PracMLN and Markov Logic Networks
May 26, 2018 15:25 · 510 words · 3 minute read
Markov Logic Networks are a powerful generalisation of Probabilistic and Logic Based Models. I first learnt about these just a few months back, when I learnt about PracMLN via GSoC. As far as I understand, a Markov Logic Network - MLN for short, consists of various statements in First-Order Logic, like any logical model does. What makes it special, however, and immensely more powerful, is that each statement in this model is assigned a weight. These weights can be translated into probabilities, and thus form a model of the world that can handle uncertainty. This is how MLNs model the world.
PracMLN
PracMLN is a statistical relational learning toolbox, written in Python. It was developed at the Institute for Artificial Intelligence, at the University of Bremen. The use of MLNs typically involves a two step process. In the first, an MLN is designed, and the training process assigns weights to various logical formulae based upon an evidence database. In the second, step, a trained MLN is queried to perform inference required for a specific task. PracMLN provides implementations of many algorithms that perform either exact or approximate learning and inference.
Python for AI
AI and Python mix very well together. As of May 2018, Python is the 4th most popular language on the TIOBE index. Within the data science and AI community, Python is by far the most popular language being used, with open-source frameworks such as Scikit-Learn, NumPy, and Pandas surging in popularity. It is worthy to note, however, that these libraries make extensive use of static compilation to improve performance. Thus, as part of the Google Summer of Code (GSoC) in 2018, we sought to bring the same speedup to PracMLN.
GSoC 2018
As part of this project, under GSoC 2018, I plan to port parts of PracMLN to Cython. Cython allows static compilation of Python code, and allows variables to be typed. This can dramatically reduce runtimes, if used effectively. I will be working under the guidance and mentorship of Daniel Nyga, the creater and maintainer of PracMLN.

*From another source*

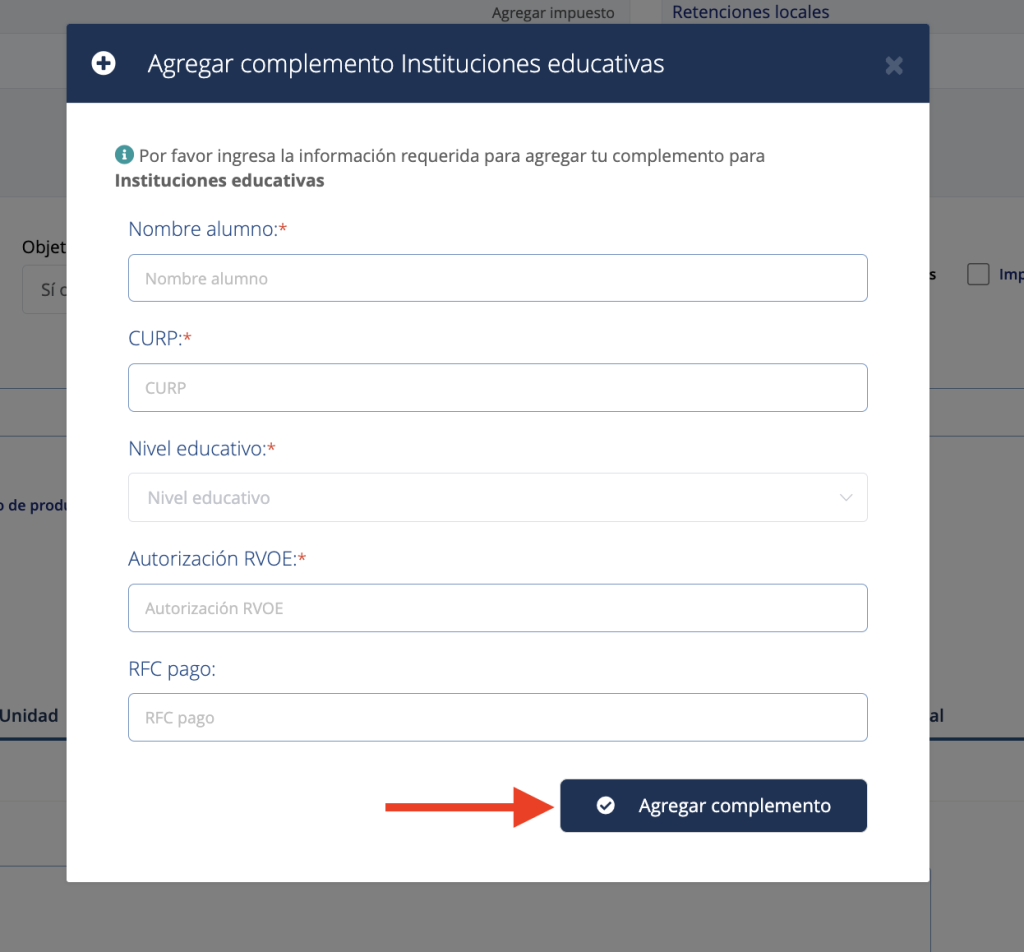Image resolution: width=1024 pixels, height=952 pixels.
Task: Click the info icon above the instructions text
Action: [x=124, y=154]
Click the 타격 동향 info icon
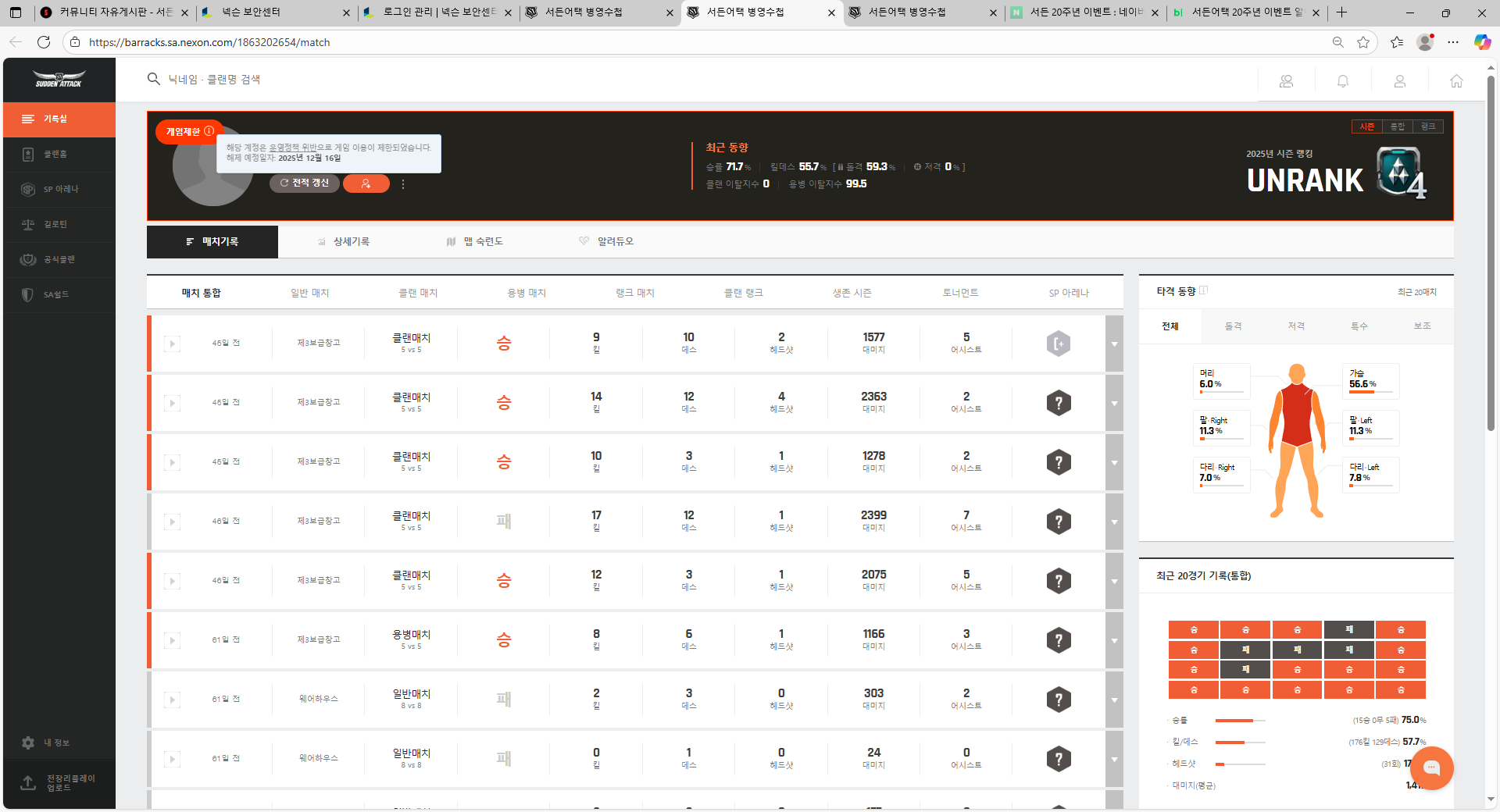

Work Ahead and Anticipated Challenges
While programming may be considered easy, it is always challenging to write good code, that not only works, but works correctly and optimally. In the case of PracMLN, this is especially valid since the entire purpose of the project is to optimise the code for speed. While I have used Cython before, it has been in a very limited capacity, and never on a codebase so large and complicated. I suspect that the outcome of this project will depend significantly on my ability to understand the MLN learning and inference algorithms implemented in PracMLN, and my ability to type variables appropriately. To get some understanding of MLN theory, I am going to try to read Dominik Jain’s doctoral dissertation on Markov Logic Networks, available online.
This is a challenging GSoC project, but also an immense opportunity for me to learn the intricacies of MLNs, and of writing fast, high-quality code in Cython. I hope I will be able to rise up to the challenge!